China’s GDP growth will slow to less than 5% a year by 2016, according to three out of every five of the more than 1,000 global investors, analysts and traders who responded to a Bloomberg poll. More than one in eight thought that would happen within a year, and nearly half thought that such a slowdown would occur in two to five years. Potential property bubbles, bad bank debt, persistent inflation and extended weak demand in US and European export markets were the cause of the pessimism.
This Bystander is tempted to recall the Japanese political saying that an inch in front of your nose is darkness. The economic forecasting goggles that can clearly see five years out are yet to be invented, let alone the night-vision version. Few in 2006 thought the world would look in 2011 as it does. We don’t doubt that China’s economic growth is more likely than not to slow from the double-digit growth rates it has averaged over the past three decades. The natural arc of development and demographics all but ensure it. Yet, a fall to 5% annual GDP growth would constitute “a hard landing” in our book, even allowing for the mitigating effects of variables like the speed of the deceleration, the impact on jobs and the composition of the economy at that point.

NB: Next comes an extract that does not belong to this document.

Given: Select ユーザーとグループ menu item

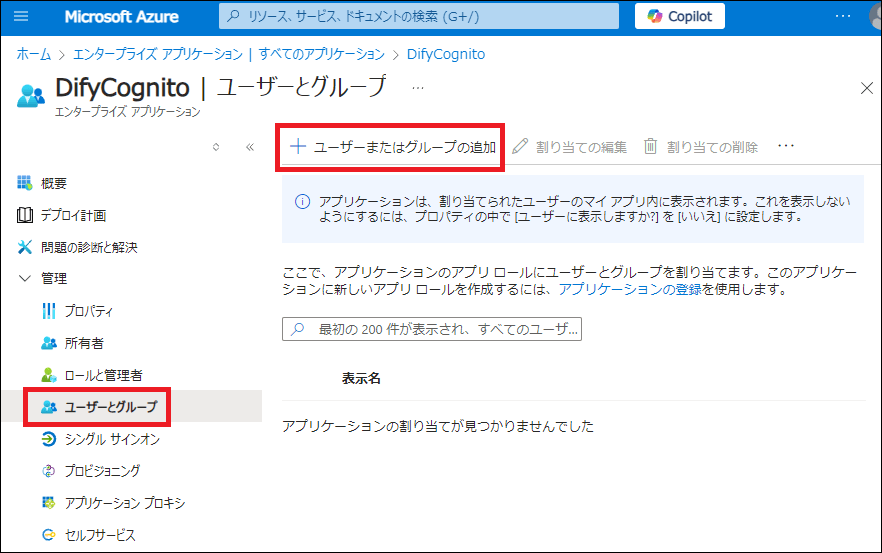Looking at the screenshot, I should coord(110,408).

The new five-year plan, to 2015, assumes an annual average of 7% growth over its life, which might, arithmetically, mean there will have to be some 5% growth rates towards its end to balance out the current 9%+ growth. Yet we have always taken the official 7% figure to be unrealistically modest, signaling domestically that growth would inevitably slow, but giving the Party plenty of room to gloriously overdeliver on its underpromise.

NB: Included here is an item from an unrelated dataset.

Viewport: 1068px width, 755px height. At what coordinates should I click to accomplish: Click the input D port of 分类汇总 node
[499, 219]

A 5% growth rate in China would have serious consequences for the global economy as well as domestic stability. We accept that all the reasons to be bearish cited by respondents to the Bloomberg poll are legitimate risks to growth. As we have noted before, progress on economic reform is going to be slow for some years, which will make the necessary changes to the structure of the economy harder to bring about. The sheer size of the economy also makes sustaining percentage increases harder each year. A $6 trillion economy growing at 7% a year needs to add $420 billion of GDP in the first year but $550 billion in year five. Plus the Party’s reliance on infrastructure spending to carry the economy through rough spots, is going to run its course at some point. The growth in the debt outpaces the growth in the ability to repay it. Yet, these are challenges, not inevitabilities. If the global conventional wisdom about China is as gloomy as the Bloomberg poll suggests, we are only reinforced in our view that there is a case for greater optimism.